Stored records
+--

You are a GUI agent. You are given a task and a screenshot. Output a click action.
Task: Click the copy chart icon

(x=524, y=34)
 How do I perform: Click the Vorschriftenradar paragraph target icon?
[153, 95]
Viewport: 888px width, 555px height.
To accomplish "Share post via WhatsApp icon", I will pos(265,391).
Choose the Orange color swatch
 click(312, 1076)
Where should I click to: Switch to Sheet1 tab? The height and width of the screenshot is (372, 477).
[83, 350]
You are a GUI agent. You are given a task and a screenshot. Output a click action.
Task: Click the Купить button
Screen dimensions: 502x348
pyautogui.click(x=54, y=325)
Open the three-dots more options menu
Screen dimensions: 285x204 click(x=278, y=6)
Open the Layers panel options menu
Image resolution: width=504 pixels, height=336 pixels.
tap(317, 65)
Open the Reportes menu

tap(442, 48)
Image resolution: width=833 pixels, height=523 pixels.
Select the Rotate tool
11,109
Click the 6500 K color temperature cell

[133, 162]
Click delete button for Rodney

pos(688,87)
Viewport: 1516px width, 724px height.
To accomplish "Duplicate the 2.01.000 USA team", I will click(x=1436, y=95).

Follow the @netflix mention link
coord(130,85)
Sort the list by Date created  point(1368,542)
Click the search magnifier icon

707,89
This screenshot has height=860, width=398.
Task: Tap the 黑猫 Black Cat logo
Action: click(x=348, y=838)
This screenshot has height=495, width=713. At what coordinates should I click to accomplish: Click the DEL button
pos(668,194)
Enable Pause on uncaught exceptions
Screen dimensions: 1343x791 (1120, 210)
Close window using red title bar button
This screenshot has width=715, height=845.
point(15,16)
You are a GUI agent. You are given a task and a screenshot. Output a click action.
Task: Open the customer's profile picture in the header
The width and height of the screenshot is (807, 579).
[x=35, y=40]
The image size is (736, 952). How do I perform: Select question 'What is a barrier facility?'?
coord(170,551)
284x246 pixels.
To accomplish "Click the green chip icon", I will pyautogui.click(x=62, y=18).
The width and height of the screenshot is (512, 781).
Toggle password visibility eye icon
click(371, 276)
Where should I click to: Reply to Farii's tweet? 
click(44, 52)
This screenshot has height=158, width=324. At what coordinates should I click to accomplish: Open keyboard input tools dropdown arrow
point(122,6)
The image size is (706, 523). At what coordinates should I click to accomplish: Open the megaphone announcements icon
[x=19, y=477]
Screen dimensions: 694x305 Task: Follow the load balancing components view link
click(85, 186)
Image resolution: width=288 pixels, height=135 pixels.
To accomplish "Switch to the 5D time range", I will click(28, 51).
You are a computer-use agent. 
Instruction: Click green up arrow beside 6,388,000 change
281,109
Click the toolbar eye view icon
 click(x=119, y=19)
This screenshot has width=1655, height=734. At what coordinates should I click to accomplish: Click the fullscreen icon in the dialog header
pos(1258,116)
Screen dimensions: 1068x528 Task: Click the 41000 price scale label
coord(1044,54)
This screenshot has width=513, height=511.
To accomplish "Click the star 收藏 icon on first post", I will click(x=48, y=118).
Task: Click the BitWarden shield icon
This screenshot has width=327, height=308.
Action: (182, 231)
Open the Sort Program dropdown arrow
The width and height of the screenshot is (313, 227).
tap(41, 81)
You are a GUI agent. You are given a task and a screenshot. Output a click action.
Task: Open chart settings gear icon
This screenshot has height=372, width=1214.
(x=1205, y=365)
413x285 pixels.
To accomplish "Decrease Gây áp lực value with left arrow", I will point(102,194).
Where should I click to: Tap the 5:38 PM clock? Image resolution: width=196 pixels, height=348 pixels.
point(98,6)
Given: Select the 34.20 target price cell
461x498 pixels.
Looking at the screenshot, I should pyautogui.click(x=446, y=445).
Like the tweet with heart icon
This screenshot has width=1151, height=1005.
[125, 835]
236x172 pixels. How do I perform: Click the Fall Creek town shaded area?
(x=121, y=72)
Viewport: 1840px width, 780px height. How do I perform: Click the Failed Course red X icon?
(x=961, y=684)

+--

ASSIGNMENT = Exactly as they stand, write out all of the entries.

TASK SOLUTION =
You are a GUI agent. You are given a task and a screenshot. Output a click action.
Task: Click the copy chart icon

(x=524, y=34)
 How do I perform: Click the Vorschriftenradar paragraph target icon?
[153, 95]
Viewport: 888px width, 555px height.
To accomplish "Share post via WhatsApp icon", I will pos(265,391).
Choose the Orange color swatch
 click(312, 1076)
Where should I click to: Switch to Sheet1 tab? The height and width of the screenshot is (372, 477).
[83, 350]
You are a GUI agent. You are given a task and a screenshot. Output a click action.
Task: Click the Купить button
Screen dimensions: 502x348
pyautogui.click(x=54, y=325)
Open the three-dots more options menu
Screen dimensions: 285x204 click(x=278, y=6)
Open the Layers panel options menu
Image resolution: width=504 pixels, height=336 pixels.
tap(317, 65)
Open the Reportes menu

tap(442, 48)
Image resolution: width=833 pixels, height=523 pixels.
Select the Rotate tool
11,109
Click the 6500 K color temperature cell

[133, 162]
Click delete button for Rodney

pos(688,87)
Viewport: 1516px width, 724px height.
To accomplish "Duplicate the 2.01.000 USA team", I will click(x=1436, y=95).

Follow the @netflix mention link
coord(130,85)
Sort the list by Date created  point(1368,542)
Click the search magnifier icon

707,89
This screenshot has height=860, width=398.
Task: Tap the 黑猫 Black Cat logo
Action: click(x=348, y=838)
This screenshot has height=495, width=713. At what coordinates should I click to accomplish: Click the DEL button
pos(668,194)
Enable Pause on uncaught exceptions
Screen dimensions: 1343x791 (1120, 210)
Close window using red title bar button
This screenshot has width=715, height=845.
point(15,16)
You are a GUI agent. You are given a task and a screenshot. Output a click action.
Task: Open the customer's profile picture in the header
The width and height of the screenshot is (807, 579).
[x=35, y=40]
The image size is (736, 952). How do I perform: Select question 'What is a barrier facility?'?
coord(170,551)
284x246 pixels.
To accomplish "Click the green chip icon", I will pyautogui.click(x=62, y=18).
The width and height of the screenshot is (512, 781).
Toggle password visibility eye icon
click(371, 276)
Where should I click to: Reply to Farii's tweet? 
click(44, 52)
This screenshot has height=158, width=324. At what coordinates should I click to accomplish: Open keyboard input tools dropdown arrow
point(122,6)
The image size is (706, 523). At what coordinates should I click to accomplish: Open the megaphone announcements icon
[x=19, y=477]
Screen dimensions: 694x305 Task: Follow the load balancing components view link
click(85, 186)
Image resolution: width=288 pixels, height=135 pixels.
To accomplish "Switch to the 5D time range", I will click(28, 51).
You are a computer-use agent. 
Instruction: Click green up arrow beside 6,388,000 change
281,109
Click the toolbar eye view icon
 click(x=119, y=19)
This screenshot has width=1655, height=734. At what coordinates should I click to accomplish: Click the fullscreen icon in the dialog header
pos(1258,116)
Screen dimensions: 1068x528 Task: Click the 41000 price scale label
coord(1044,54)
This screenshot has width=513, height=511.
To accomplish "Click the star 收藏 icon on first post", I will click(x=48, y=118).
Task: Click the BitWarden shield icon
This screenshot has width=327, height=308.
Action: (182, 231)
Open the Sort Program dropdown arrow
The width and height of the screenshot is (313, 227).
tap(41, 81)
You are a GUI agent. You are given a task and a screenshot. Output a click action.
Task: Open chart settings gear icon
This screenshot has height=372, width=1214.
(x=1205, y=365)
413x285 pixels.
To accomplish "Decrease Gây áp lực value with left arrow", I will point(102,194).
Where should I click to: Tap the 5:38 PM clock? Image resolution: width=196 pixels, height=348 pixels.
point(98,6)
Given: Select the 34.20 target price cell
461x498 pixels.
Looking at the screenshot, I should pyautogui.click(x=446, y=445).
Like the tweet with heart icon
This screenshot has width=1151, height=1005.
[125, 835]
236x172 pixels. How do I perform: Click the Fall Creek town shaded area?
(x=121, y=72)
Viewport: 1840px width, 780px height. How do I perform: Click the Failed Course red X icon?
(x=961, y=684)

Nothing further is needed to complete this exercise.